== Page extract ==

India’s economic growth forecast is moderating as the impact of geopolitical tensions and domestic policy becomes visible. The Government is taking several steps to enhance policy decisions and boost the economy, while external factors weigh on growth. The regulatory regime is also consolidating to enhance security requirements. Baseline indices are being updated to reflect current inflation benchmarks and related industrial metrics.

World Bank: The World Bank recently released its flagship report, Global Economic Prospects June 2026 edition. As per the report, growth in India is projected to moderate to 6.6 per cent in fiscal year 2026-27 (April 2026 to March 2027), reflecting a slowdown in private demand growth owing to higher energy prices and other input costs. However, a reduction in Goods and Services Tax rates should somewhat support consumer demand. This is marginally higher, by 0.1 per cent, than the GEP January 2026 edition, as reported by Asia Law Portal. The forecast in the GEP June edition is slightly higher for fiscal year 2027/28 at 7.2 per cent, compared with 6.6 per cent in the GEP January 2026 edition, also reported by Asia Law Portal. Reduced US tariffs and the expected implementation of free trade agreements will likely mitigate the impact of weaker external demand due to the conflict, particularly on merchandise exports.

===
== Given data ==

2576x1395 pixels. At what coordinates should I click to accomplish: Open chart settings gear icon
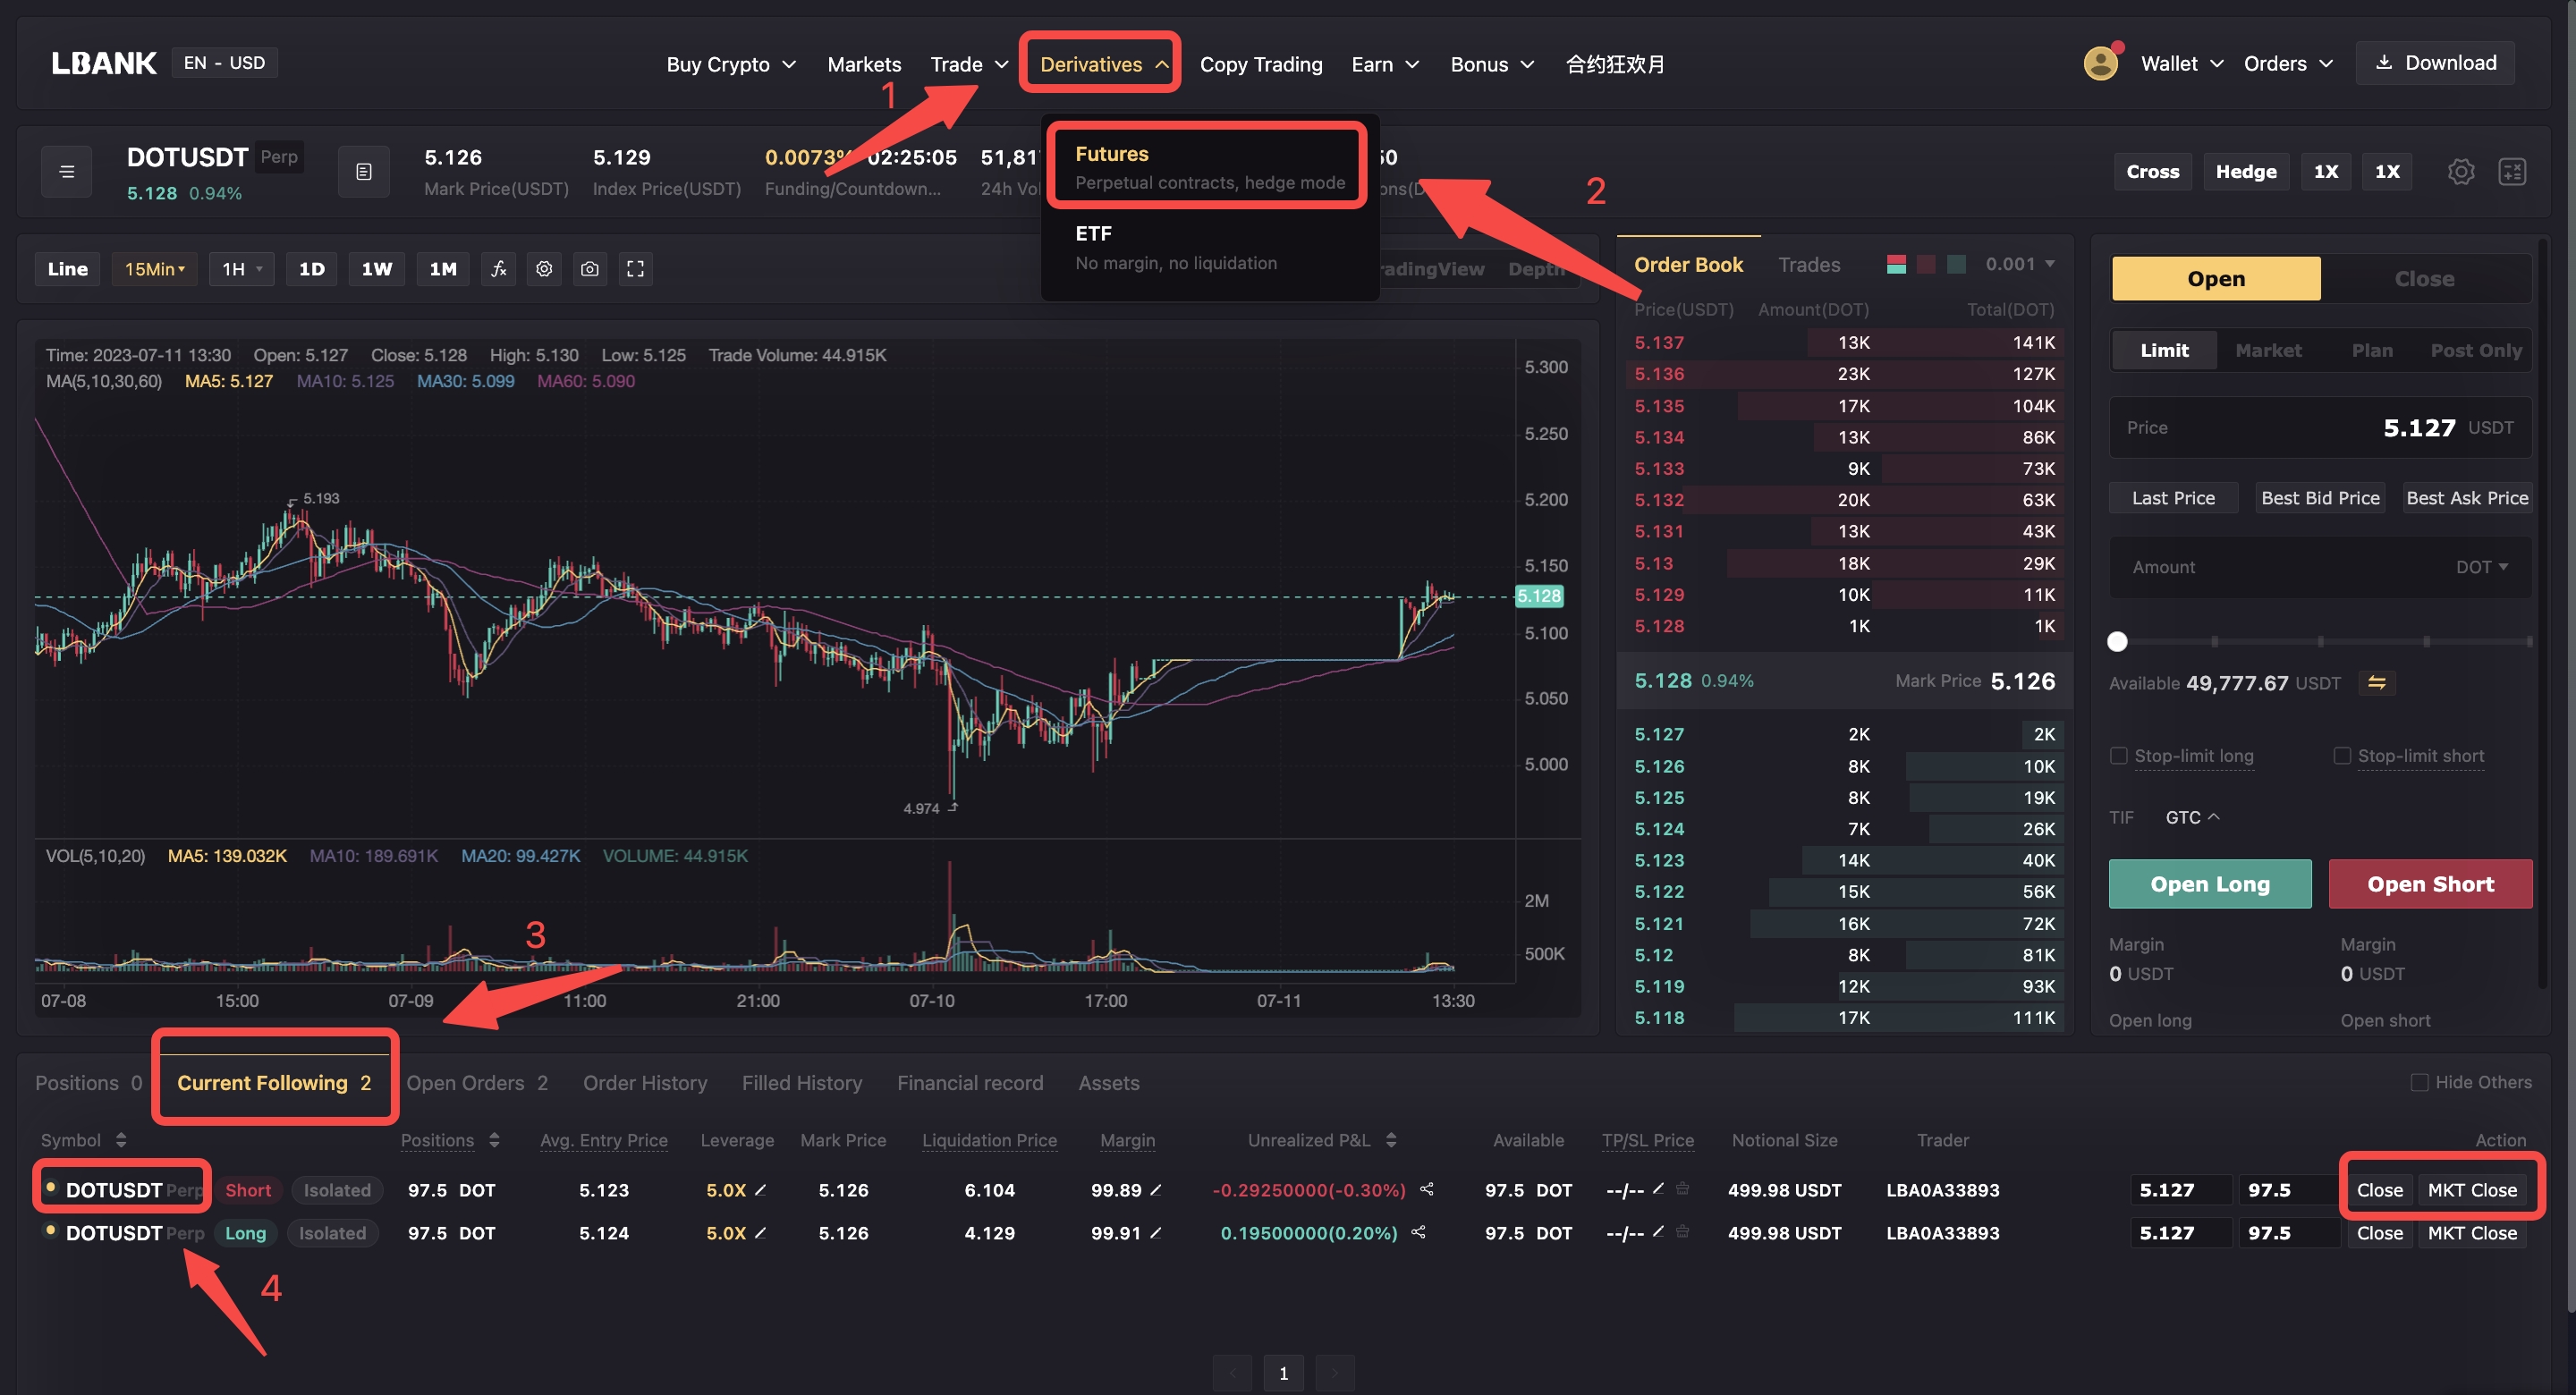[x=544, y=269]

===

> Instructions to follow
Extract the part of the India growth outlook text above from "India’s economic growth" to "related industrial metrics.", copying it word for word.

> Task solution
India’s economic growth forecast is moderating as the impact of geopolitical tensions and domestic policy becomes visible. The Government is taking several steps to enhance policy decisions and boost the economy, while external factors weigh on growth. The regulatory regime is also consolidating to enhance security requirements. Baseline indices are being updated to reflect current inflation benchmarks and related industrial metrics.